▸ **About this task**
Please, starting at the line that contains "You are a GUI", reproduce every line exactly until the records run out, skipping all pictures.

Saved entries
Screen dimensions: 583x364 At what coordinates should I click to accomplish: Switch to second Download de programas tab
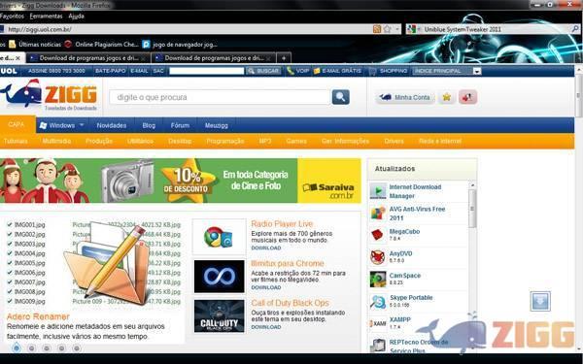[x=213, y=58]
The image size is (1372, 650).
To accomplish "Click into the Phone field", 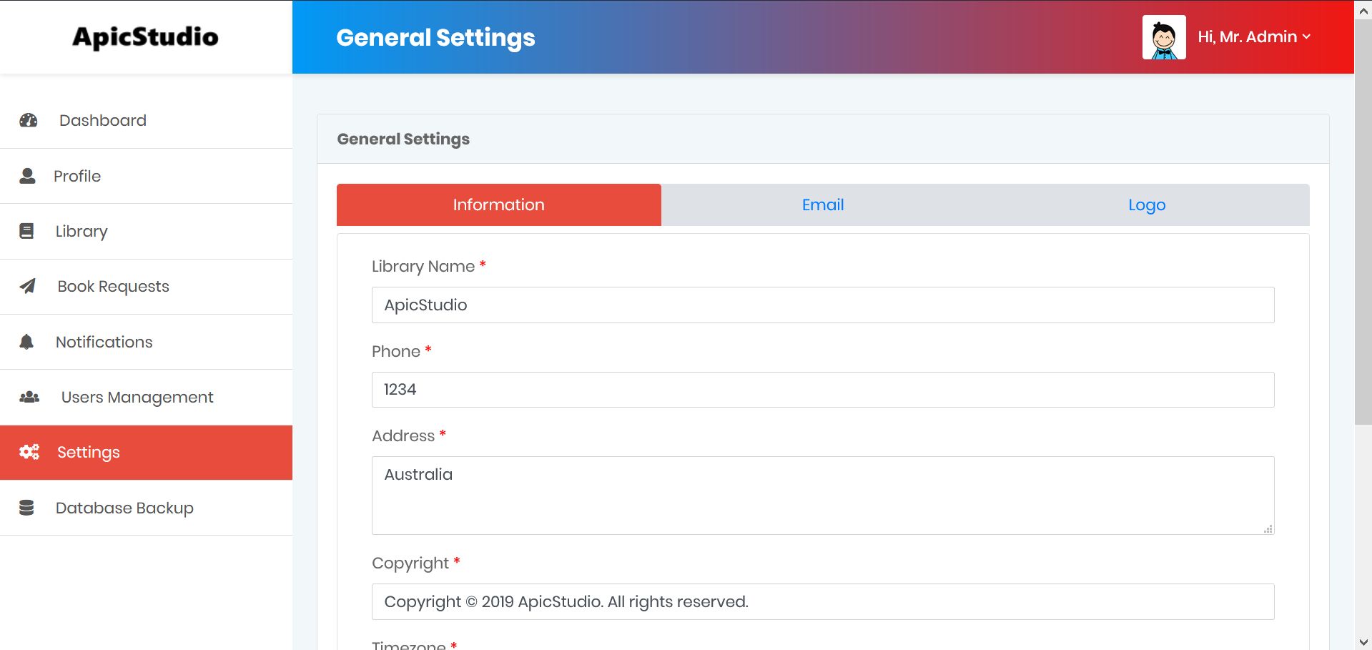I will tap(822, 390).
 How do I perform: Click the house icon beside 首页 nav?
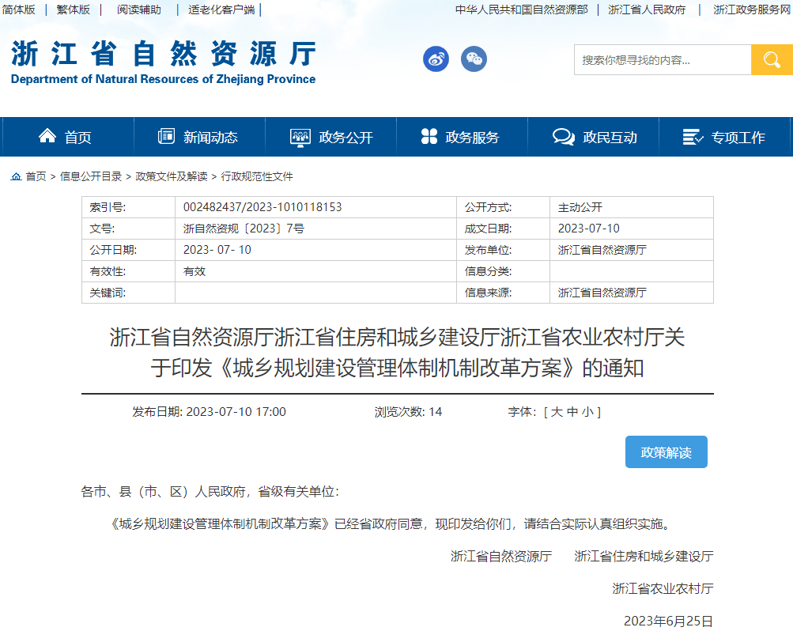click(47, 136)
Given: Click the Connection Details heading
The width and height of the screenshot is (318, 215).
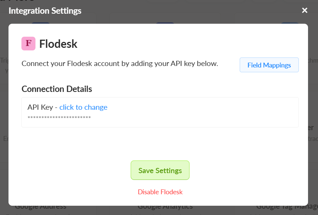Looking at the screenshot, I should click(57, 89).
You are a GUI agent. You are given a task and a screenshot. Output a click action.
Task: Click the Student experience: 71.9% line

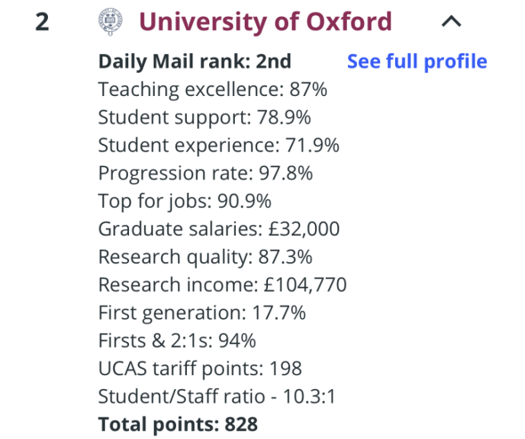219,146
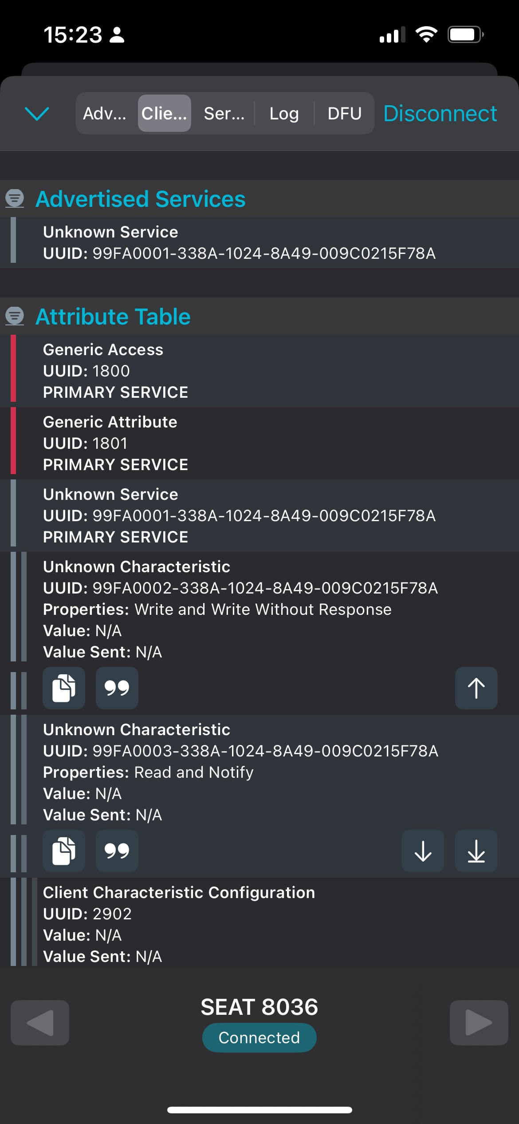Tap copy icon for 99FA0002 characteristic
Image resolution: width=519 pixels, height=1124 pixels.
coord(64,688)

▸ **Your response**
You are a GUI agent. You are given a task and a screenshot. Output a click action.
Task: Click the Student experience: 71.9% line

219,146
Tap copy icon for 99FA0002 characteristic
Image resolution: width=519 pixels, height=1124 pixels.
coord(64,688)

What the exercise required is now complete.